Depois de 20 anos, mais um paraense de nome Ophir Cavalcante sobe à presidência da Ordem dos Advogados do Brasil. Em discurso emocionado, o novo dirigente da entidade representativa da advocacia por excelência, Ophir Cavalcante Júnior, relembrou os passos do pai, Ophir Filgueiras Cavalcante, que comandou a OAB no biênio 1989/90. “Deus quis, meu pai, que eu trilhasse o mesmo caminho que você trilhou”, disse no ato da posse, nesta segunda-feira (1º/2), em Brasília.

Cavalcante atribuiu à gestão anterior, conduzida por Cezar Britto, a mudança de postura da entidade, administração que se propôs “a trocar o ‘lamento’ pela ‘ação’. Não tenho dúvida de que conseguiu”, disse ele, que também fez parte da diretoria. Entre as conquistas, a sanção da lei que tornou os escritórios de advocacia invioláveis, em resposta aos episódios de invasão da Polícia Federal, com autorização judicial, para a apuração de crimes de evasão de divisas com o uso de off shores, na chamada operação Monte Éden, em 2005.

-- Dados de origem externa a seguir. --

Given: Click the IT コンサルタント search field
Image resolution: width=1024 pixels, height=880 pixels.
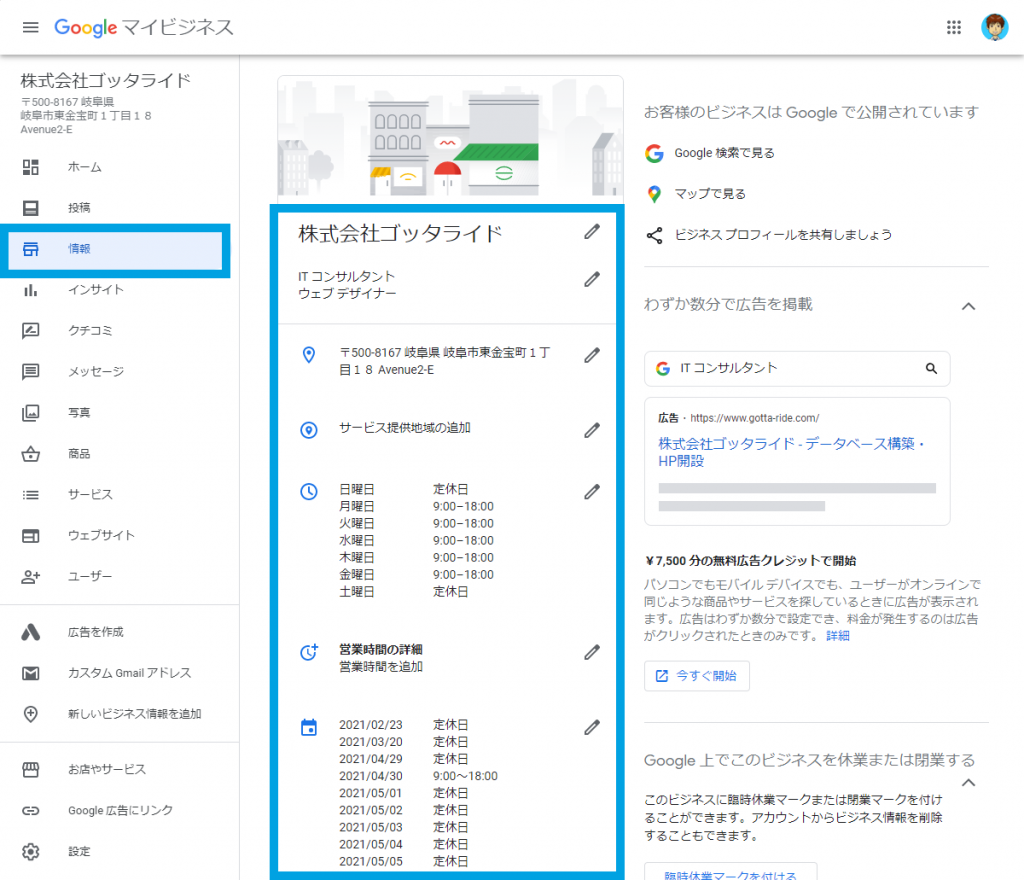Looking at the screenshot, I should [790, 368].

No campo dos Direitos Humanos, o novo presidente lembrou da Arguição de Descumprimento de Preceito Fundamental ajuizada no Supremo Tribunal Federal, que pede a revisão da anistia e a abertura dos arquivos militares do período da ditadura, de 1964 a 1985. Cavalcante se comprometeu a continuar brigando pela ação e manter outra medida tomada por Britto, a unificação nacional do Exame de Ordem. Também defendeu a criminalização da violação das prerrogativas dos advogados.

Com a maior parte do discurso voltado para críticas à corrupção e à impunidade, o presidente enalteceu o papel da OAB na luta pelos direitos democráticos e elogiou a alternância de partidos no poder desde a Constituição de 1988. “Esse rodízio, estabelecido pelo povo nas urnas, é mais que saudável: é vital, indispensável à democracia; é a seiva de que se nutre para tornar-se, mais que um mero regime político, uma cultura política, que a ninguém ocorra contestar.”

Para ele, uma das missões da OAB é “retirar o Brasil da 75ª posição no ranking das nações mais corruptas do planeta, conforme o levantamento da ONG Transparência Internacional, divulgado em novembro de 2009”. Uma das medidas para alcançar o objetivo, segundo ele, é o financiamento público de campanhas. Cavalcante também propôs a criação de um “observatório da corrupção”, uma espécie de cadastro de fichas sujas a ser mantido pela entidade, “que terá a missão de monitorar todas as denúncias que se encontram sob a análise do Judiciário em todo o país”.

Leia o discurso de posse.

Senhoras e senhores,

Assumir a Presidência do Conselho Federal da Ordem dos Advogados do Brasil é ao mesmo tempo uma honra e um desafio. Honra porque se trata do mais alto cargo que um advogado pode almejar dentro de sua instituição.

E desafio porque o papel da Ordem transcende os muros da entidade e assume, como compromisso moral e estatutário, a defesa da sociedade e da democracia.

Estou convicto de que, com humildade, determinação e, sobretudo, com o apoio dos colegas do Conselho Federal, conseguirei vencer esse desafio, respeitando as tradições de nossa entidade, que, em seus 80 anos de existência – que celebraremos este ano -, deixou marcas profundas e benéficas no processo evolutivo de nossa República e de nossa sociedade.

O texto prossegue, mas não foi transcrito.